Secondo un critico contemporaneo: «lo sceneggiatore che adatta un testo è un lettore che sceglie e fissa [...] non si fantastica su un film, lo si subisce».1 E questo vale sempre, anche nel caso degli adattamenti più riusciti, tratti cioè da un testo nel quale predomina l'azione, la situazione dell'intreccio. Alcuni attori hanno saputo conferire ad alcuni personaggi un volto definitivo che raramente i remake sono stati in grado di modificare (si veda Johnny Weissmuller in Tarzan). Quando invece si tratta di personaggi che non possono essere che sognati, il romanziere fornisce solo spunti all'immaginazione del lettore, evitando dettagliate descrizioni, e quando questo alone di mistero e questo carattere allusivo conferiscono al testo la sua forza, la trasposizione in immagini diventa difficile.
Ad esempio, ogni giovane lettrice de Le Grand Meaulnes2 ha immaginato un suo «Meaulnes» mentre ogni giovane lettore ha tratteggiato una sua «Yvonne», dal momento che i due personaggi sono il risultato sia di frammenti di ricordi ricomposti sia di immagini suscitate dall'immediatezza della lettura.
Ma al di là di tali evidenti constatazioni, ripetute in occasione di un adattamento fallito, si pone inoltre la necessità di definire la letteratura seguendo l'evoluzione del suo statuto all'interno della società e non la storia dei diversi movimenti letterari e dei personaggi.
Si tende infatti a dimenticare sempre il ruolo rivestito dagli autori all'interno della società, che muta in funzione del periodo storico insieme ai criteri di riutilizzazione dei testi. Michel Mohrt, ne Gli intellettuali di fronte alla sconfitta del 1870,3 spiega come la posizione sociale di rilievo occupata dagli scrittori nella Francia della metà del XIX secolo si andasse affievolendo con la vittoria del principe Luigi Napoleone su Lamartine. Secondo Mohrt le idee di letteratura pura, il concetto di «torre d'avorio», il dogma dell'arte per l'arte, ricerche ed esperienze condotte sotto il segno della gratuità nascono facendosi strada nella mentalità di scrittori e artisti di una società che tende ad escluderli. Dopo il crollo del Secondo Impero il naturalismo determina una rivalutazione sociale dell'intellettuale, mentre si sviluppa il movimento simbolista. In seguito politici, psicologi come Barrés, Bourget e altri, si fanno avanti sulla scena restando protagonisti fino al primo dopoguerra.

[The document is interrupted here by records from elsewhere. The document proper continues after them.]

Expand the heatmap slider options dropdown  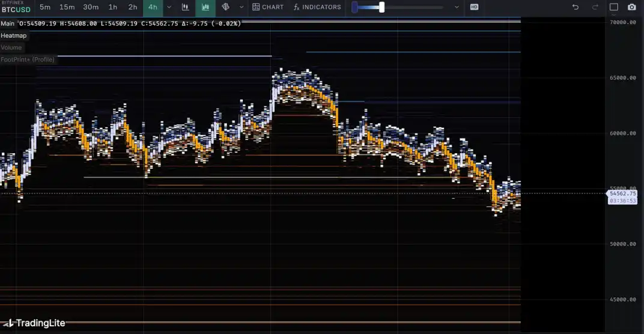coord(457,7)
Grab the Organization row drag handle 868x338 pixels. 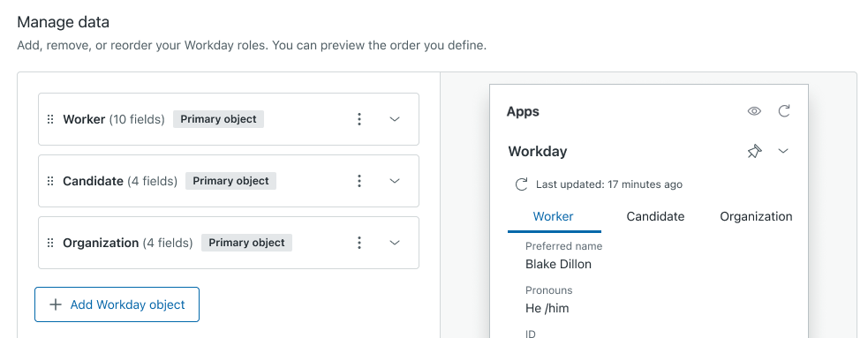(x=49, y=243)
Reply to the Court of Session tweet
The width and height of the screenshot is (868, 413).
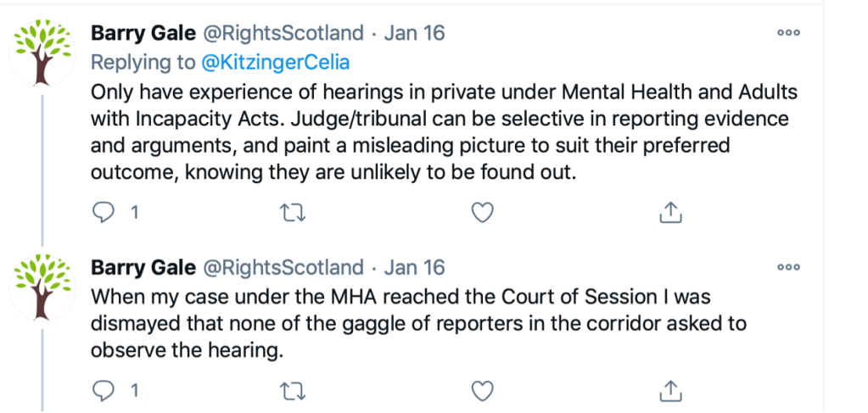[102, 390]
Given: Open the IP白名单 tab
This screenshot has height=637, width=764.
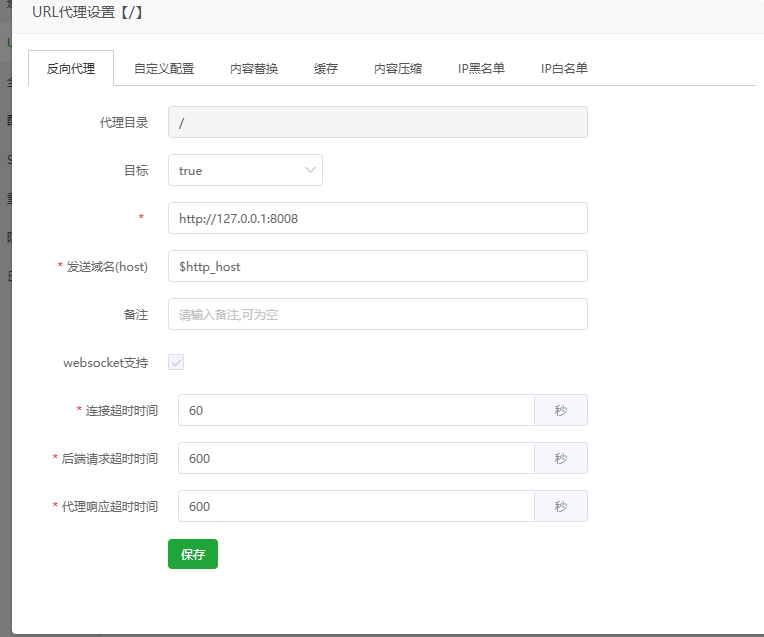Looking at the screenshot, I should [x=564, y=69].
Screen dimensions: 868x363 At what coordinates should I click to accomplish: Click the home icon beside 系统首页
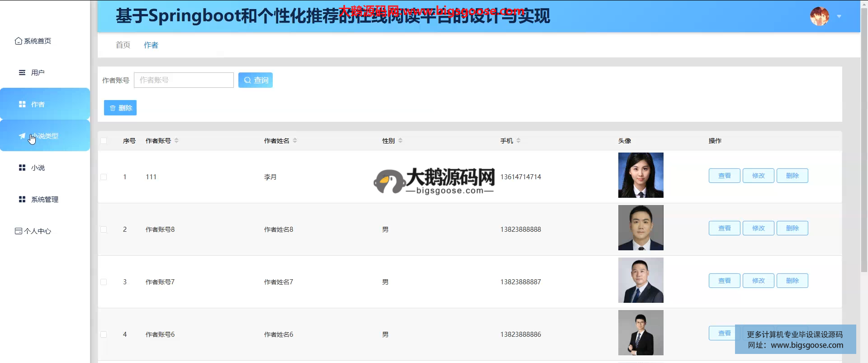18,41
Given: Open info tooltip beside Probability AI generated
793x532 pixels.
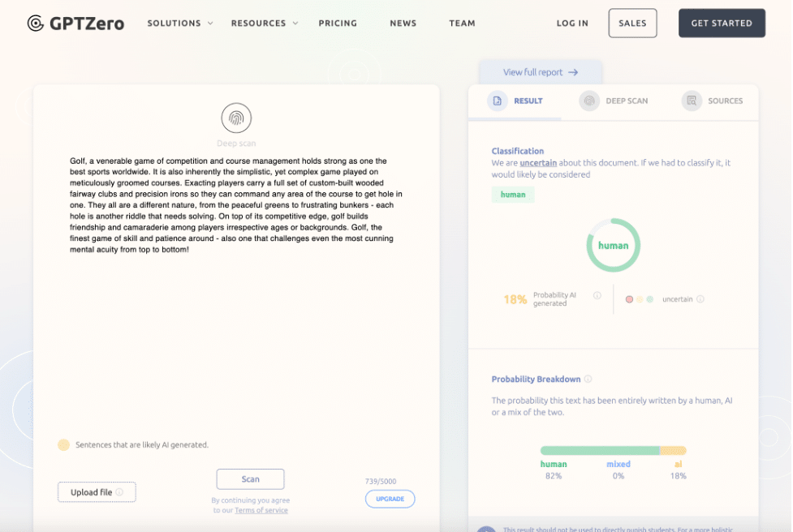Looking at the screenshot, I should pos(596,296).
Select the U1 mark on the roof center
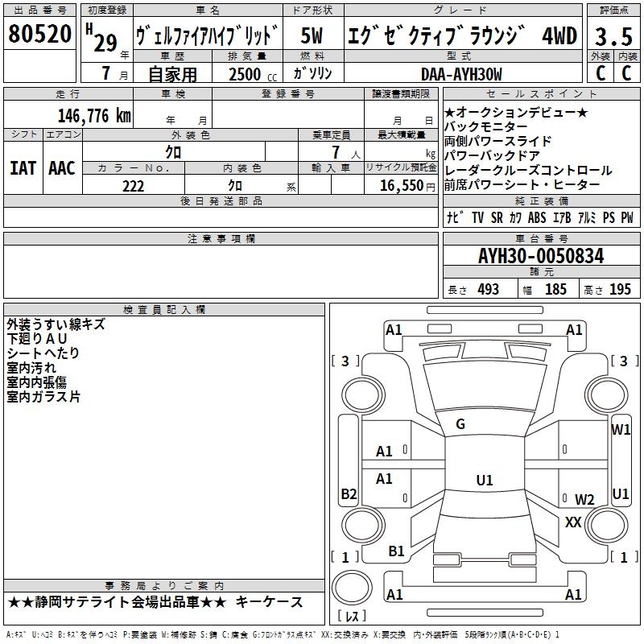The width and height of the screenshot is (644, 644). click(484, 481)
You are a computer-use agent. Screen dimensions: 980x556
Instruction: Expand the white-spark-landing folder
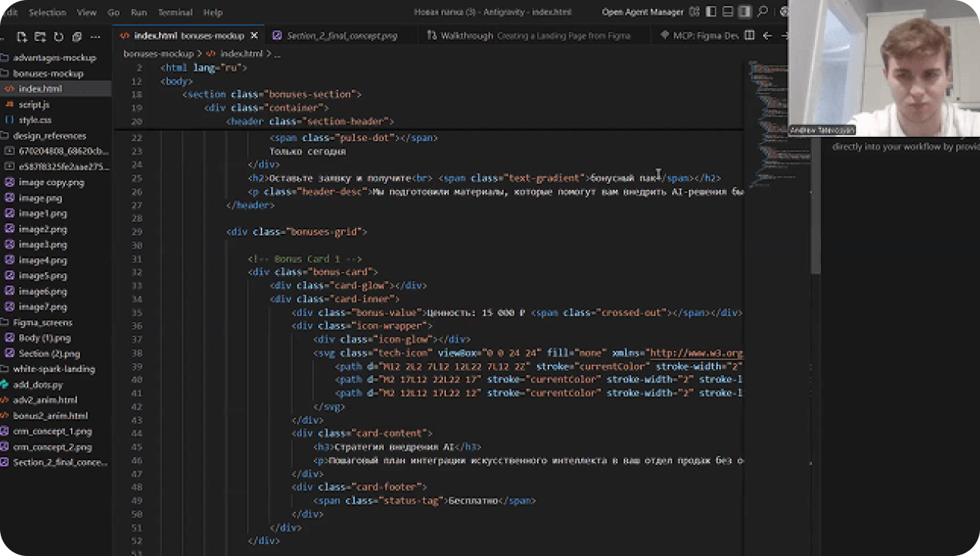54,369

È interessante rilevare quanto l'epoca analizzata da Michel Mohrt sia storicamente vicina a quella coeva all'autore, ovvero gli anni del secondo conflitto mondiale. Uno scarto temporale più o meno evidente è sempre esistito tra la comparsa delle stesse correnti nelle differenti arti. Non senza un significato preciso quindi le opere letterarie di una determinata epoca ritornano negli adattamenti dei cineasti futuri. I problemi sociali, morali, politici, religiosi o estetici della contemporaneità troveranno sempre un riferimento, un appoggio, un modello nel passato.
Non si deve dimenticare che in Europa lo scrittore è ancora un personaggio sociale e politico. Malraux faceva osservare che in Francia, in particolare, si richiedeva agli scrittori la loro opinione su tutto. Ora che lo storico e il critico possono giudicare il centenario del cinema con una certa distanza critica, ora che si è appurata l'esistenza di molteplici livelli di lettura del film, risulterebbe proficua l'analisi dei rapporti tra letteratura e cinema in funzione del ruolo dello scrittore all'interno della società a lui contemporanea.